> [Artikel]:

---

Jatim Times Network Logo
Agama Ekonomi Gaya Hukum dan Kriminalitas Kesehatan Kuliner Olahraga Opini Otomotif Pemerintahan Pendidikan Peristiwa Politik Profil Ruang Mahasiswa Ruang Sastra Selebriti Tekno Transportasi Wisata
Peristiwa

Bujuk Rayu Panembahan Senopati Taklukkan Retno Dumilah, Purabaya Berganti Nama Jadi Madiun

Penulis : Aunur Rofiq - Editor : Sri Kurnia Mahiruni

07 - Feb - 2023, 20:48

Placeholder
Masjid Kuno Kuncen, salah satu jejak kebesaran Kadipaten Purabaya. (Foto: Aunur Rofiq/ JATIMTIMES)

JATIMTIMES - Namanya dikenal sebagai bupati perempuan pertama di tanah Jawa. Retno Dumilah, juga dikenal sebagai panglima tempur perempuan yang sulit ditaklukkan. Sayangnya, kekuasaanya sebagai Bupati Purabaya takluk atas nama cinta di hadapan Panembahan Senopati.

Ya, keberhasilan invasi Kasultanan Mataram menaklukkan Kadipaten Purabaya menorehkan sejarah baru bagi Kadipaten Purabaya. Nama Purabaya kemudian berubah menjadi Bediun. Nama Bediun ini di kemudian hari berubah lagi menjadi Madiun. Madiun sejak dulu memang daerah dengan pengaruh penting di tanah Jawa dengan bupati pertamanya Pangeran Timur.

Baca Juga : Umrah Bersama Anak Yatim, Rumah Sedekah NU dan Mitra Ajarkan Pentingnya Memohon kepada Allah 

Di tulisan kali ini, JATIMTIMES akan mengajak pembaca untuk kembali menelisik sejarah Madiun. Ulasan kita kali ini akan fokus membahas kiprah dan sekilas profil dari Retno Dumilah, bupati perempuan pertama di Jawa. Catatan sejarah menyebutkan, Retno Dumilah adalah Bupati Madiun kedua. Dia mewarisi tahta dari ayahnya, Pangeran Timur.

---

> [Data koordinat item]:
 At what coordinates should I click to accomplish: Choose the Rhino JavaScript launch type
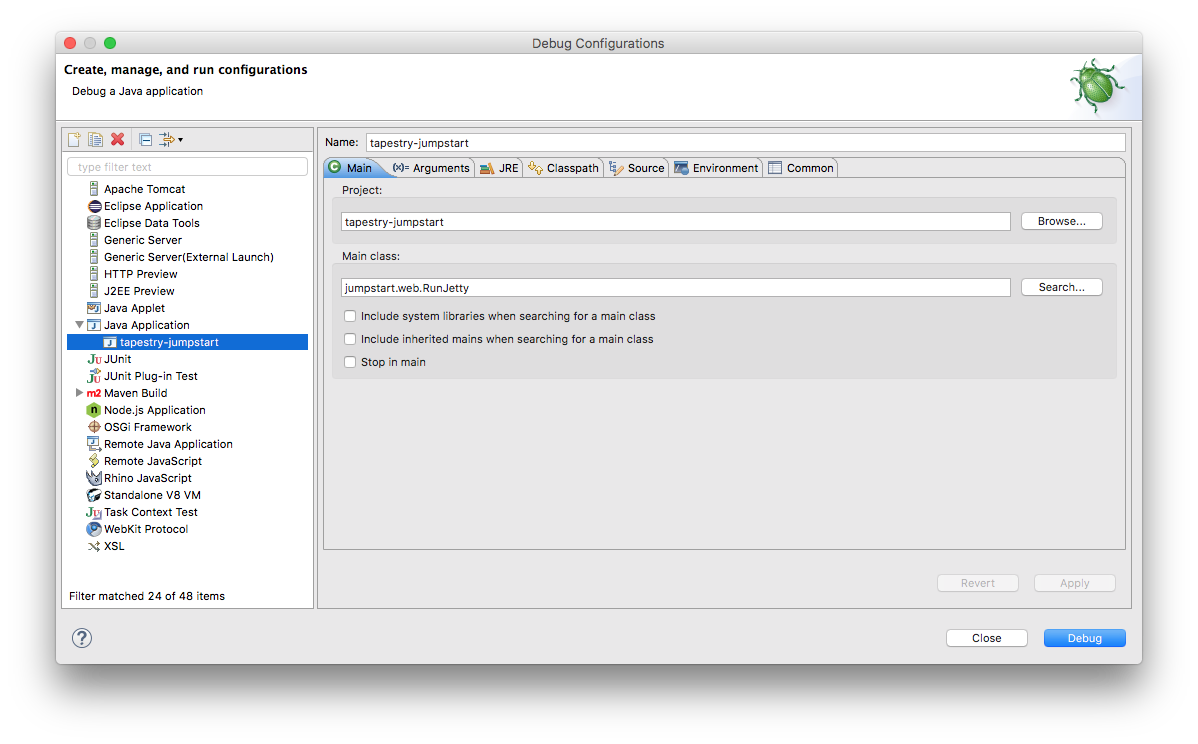point(147,478)
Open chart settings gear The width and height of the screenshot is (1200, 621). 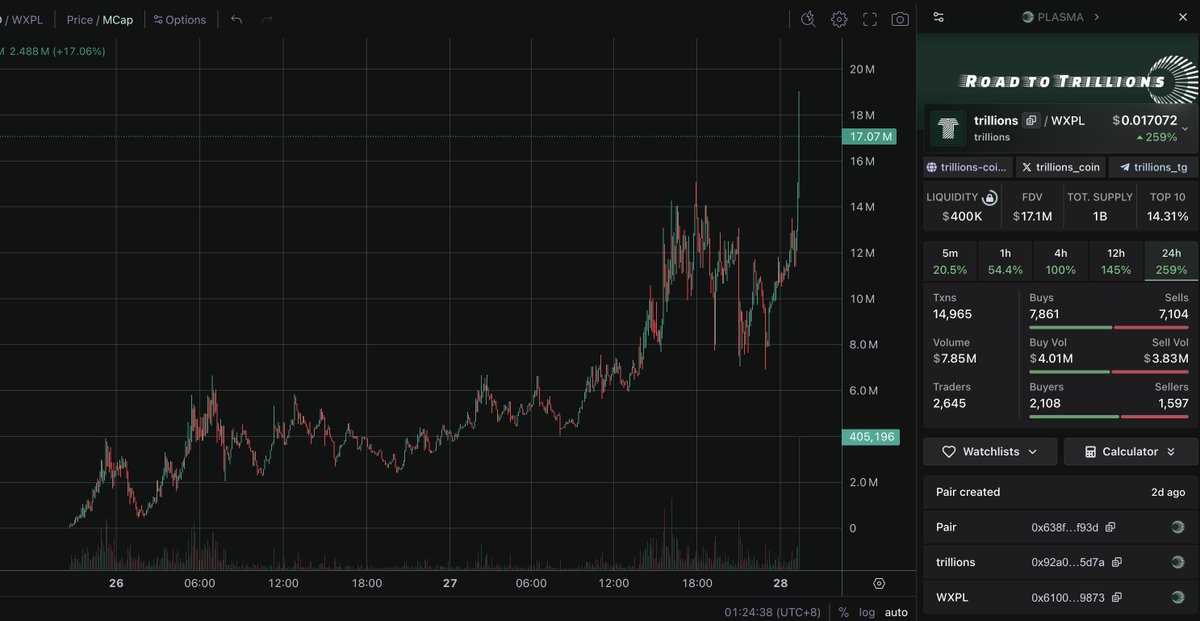(839, 19)
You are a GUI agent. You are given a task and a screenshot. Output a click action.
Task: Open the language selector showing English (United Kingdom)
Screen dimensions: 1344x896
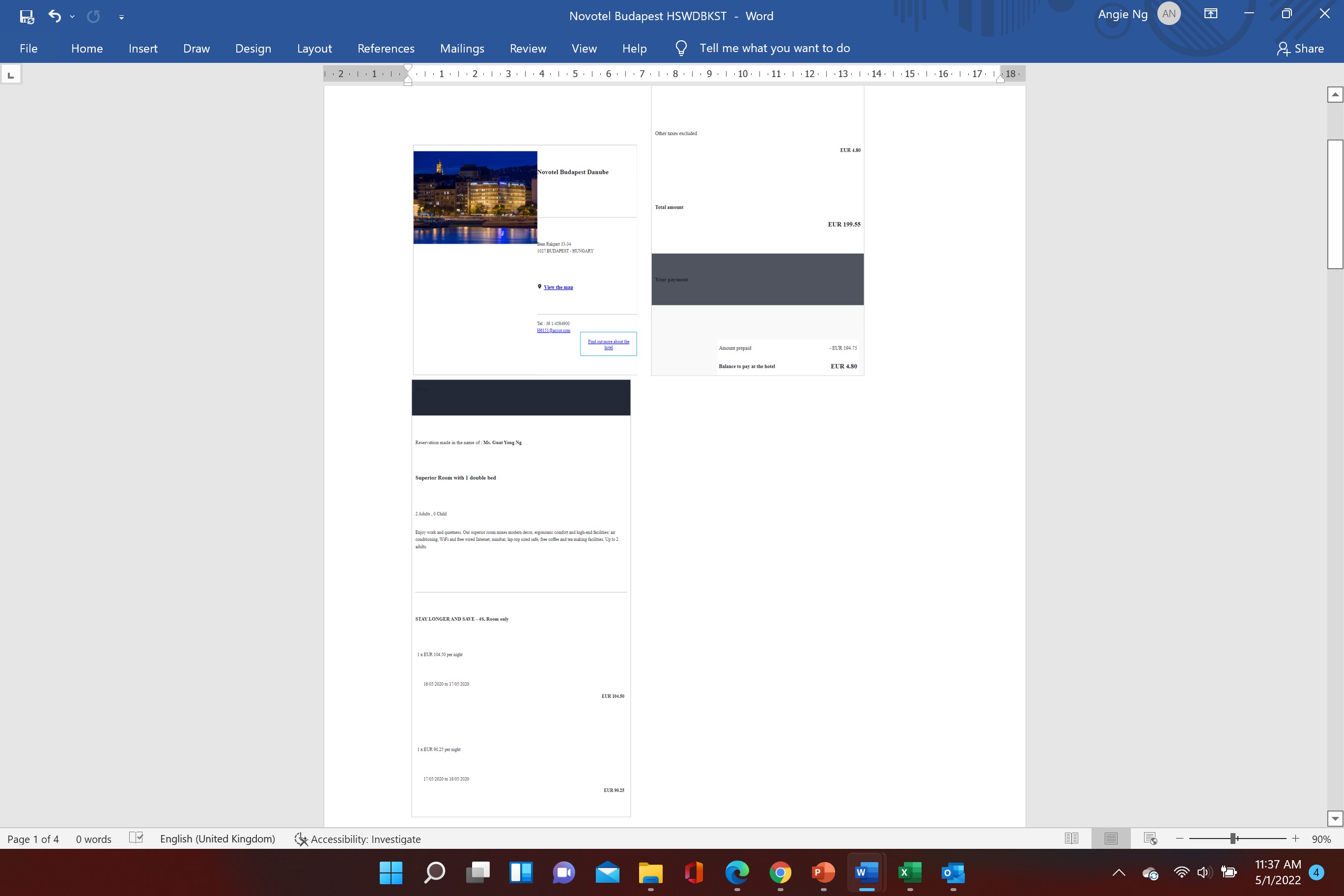217,839
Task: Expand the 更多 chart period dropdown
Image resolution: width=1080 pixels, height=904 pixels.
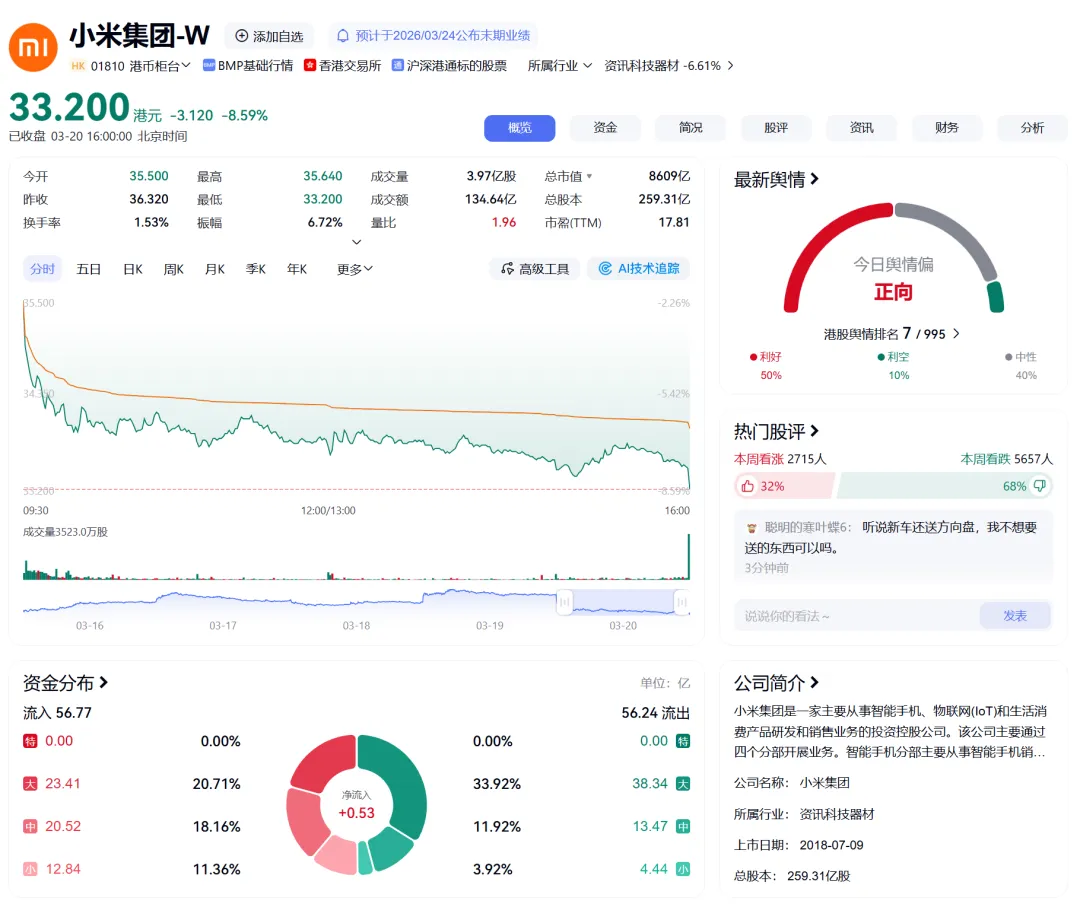Action: coord(352,269)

---

> [Soal 1]: Menurut artikel tentang sejarah Madiun, siapa bupati pertama Madiun?
> [Soal 2]: Salin lagi bagian artikel yang diawali "Placeholder" dan berhenti setelah "hadapan Panembahan Senopati.", lalu ganti "panglima tempur" dengan "komandan perang".
Item-item itu sama sekali tidak dipakai di sini.

> [Hasil Latihan 1]: Pangeran Timur.

> [Hasil Latihan 2]:
Placeholder
Masjid Kuno Kuncen, salah satu jejak kebesaran Kadipaten Purabaya. (Foto: Aunur Rofiq/ JATIMTIMES)

JATIMTIMES - Namanya dikenal sebagai bupati perempuan pertama di tanah Jawa. Retno Dumilah, juga dikenal sebagai komandan perang perempuan yang sulit ditaklukkan. Sayangnya, kekuasaanya sebagai Bupati Purabaya takluk atas nama cinta di hadapan Panembahan Senopati.